* **BUT DE L'EXERCICE**
Dans le texte sur le règne d'Achmet III, recopiez mot pour mot le passage qui va de « Le sultan Achmet » jusqu'à « les terres occidentales. ».

* **EXTRAIT DU TEXTE**
Le sultan Achmet III régnait depuis quinze ans, et non sans gloire : il avait accueilli le vaincu de Pultawa, Charles XII, roi de Suède, la tête de fer, et il avait battu longtemps le czar Pierre le Grand.

Peut-être, au spectacle de ces premiers triomphes, les Turcs avaient-ils cru voir renaître Mahomet II ou Soliman. Ils voulurent, après avoir imposé aux Russes le traité de Pruth, se retourner vers cette mer Égée où leur pavillon ne dominait plus et, donnant la chasse à la marine des chrétiens, planter de toutes parts l'étendard du prophète sur les rivages moréotes et au milieu de toutes les îles de l'Archipel. Le flot, venu de l'Orient, espérait submerger encore les terres occidentales.

Mais un traité veillait sur ces îles et sur ces rivages : enfler la voile au vent et tourner la proue vers Candie, vers Corfou, vers Cerigo, l'antique Cythère, c'était violer la foi jurée à la paix de Carlowitz. L'empereur d'Autriche, garant des traités, devait armer pour 'les défendre; et ainsi s'était ouverte la campagne.

Aux manifestes de Khalil-pacha, le prince Eugène avait répondu par les décharges de son habile artillerie; aux troupeaux désordonnés que les généraux turcs avaient conduits autour de leurs tentes, en guise d'armée régulière, il avait opposé les Talpaches, les Pandours de la Croatie, race cruelle et brutale, ennemie des Ottomans, dont elle était née voisine, les tireurs agiles du Tyrol, les impassibles Bohémiens, les Hongrois étincelants et intrépides. Et en même temps le pape et le roi d'Espagne, unis à l'Autriche, tenaient la mer. Venise avait été vengée sur les flots ; le prince Eugène la vengeait aussi le long de la Theiss et du Danube.

(Enregistrements de pointage pour le texte et les éléments)
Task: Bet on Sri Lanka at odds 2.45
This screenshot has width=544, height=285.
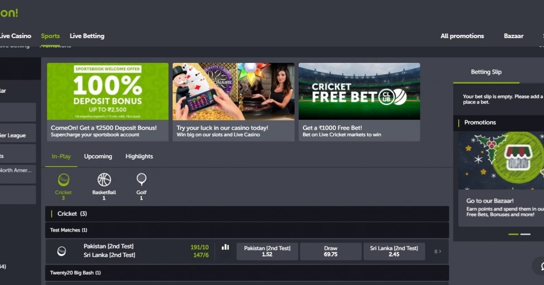Action: click(394, 252)
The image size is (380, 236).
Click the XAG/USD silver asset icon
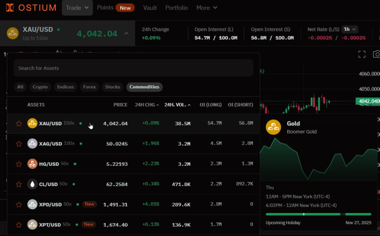pyautogui.click(x=32, y=143)
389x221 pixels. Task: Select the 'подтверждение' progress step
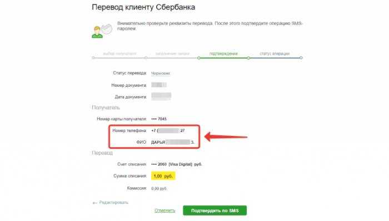[223, 53]
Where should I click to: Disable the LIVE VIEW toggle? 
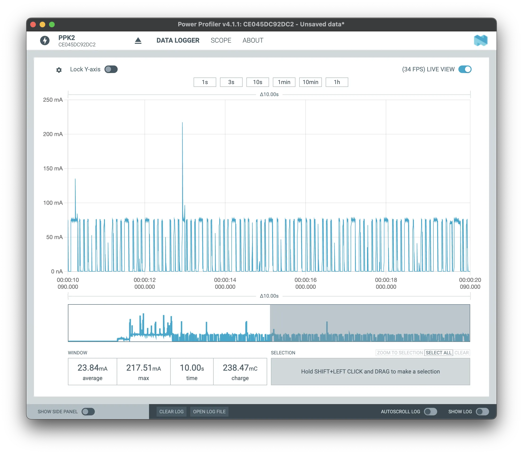click(465, 69)

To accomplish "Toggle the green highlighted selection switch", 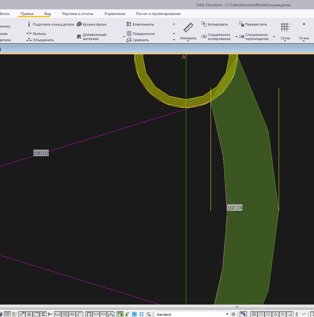I will pos(120,314).
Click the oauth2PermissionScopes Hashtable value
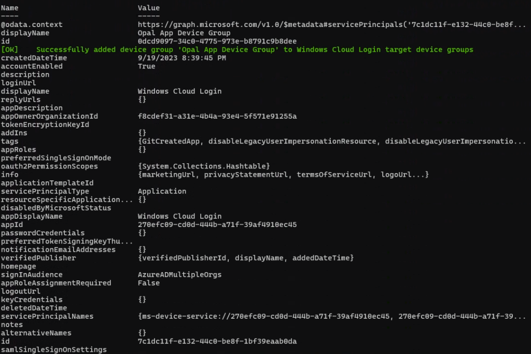Image resolution: width=531 pixels, height=354 pixels. [x=204, y=166]
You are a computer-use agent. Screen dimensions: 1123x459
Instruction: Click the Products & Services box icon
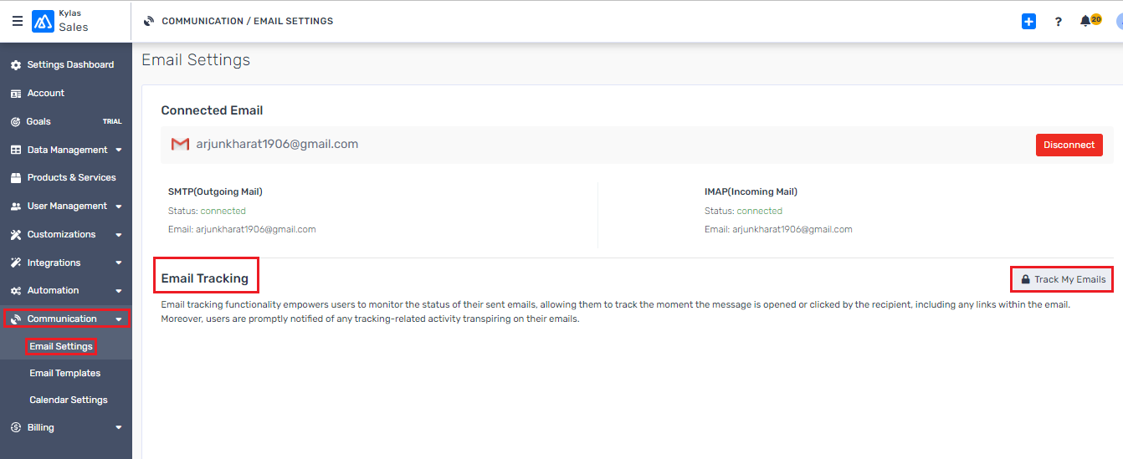click(16, 177)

* **RÉPONSE ATTENDUE**
Le sultan Achmet III régnait depuis quinze ans, et non sans gloire : il avait accueilli le vaincu de Pultawa, Charles XII, roi de Suède, la tête de fer, et il avait battu longtemps le czar Pierre le Grand.

Peut-être, au spectacle de ces premiers triomphes, les Turcs avaient-ils cru voir renaître Mahomet II ou Soliman. Ils voulurent, après avoir imposé aux Russes le traité de Pruth, se retourner vers cette mer Égée où leur pavillon ne dominait plus et, donnant la chasse à la marine des chrétiens, planter de toutes parts l'étendard du prophète sur les rivages moréotes et au milieu de toutes les îles de l'Archipel. Le flot, venu de l'Orient, espérait submerger encore les terres occidentales.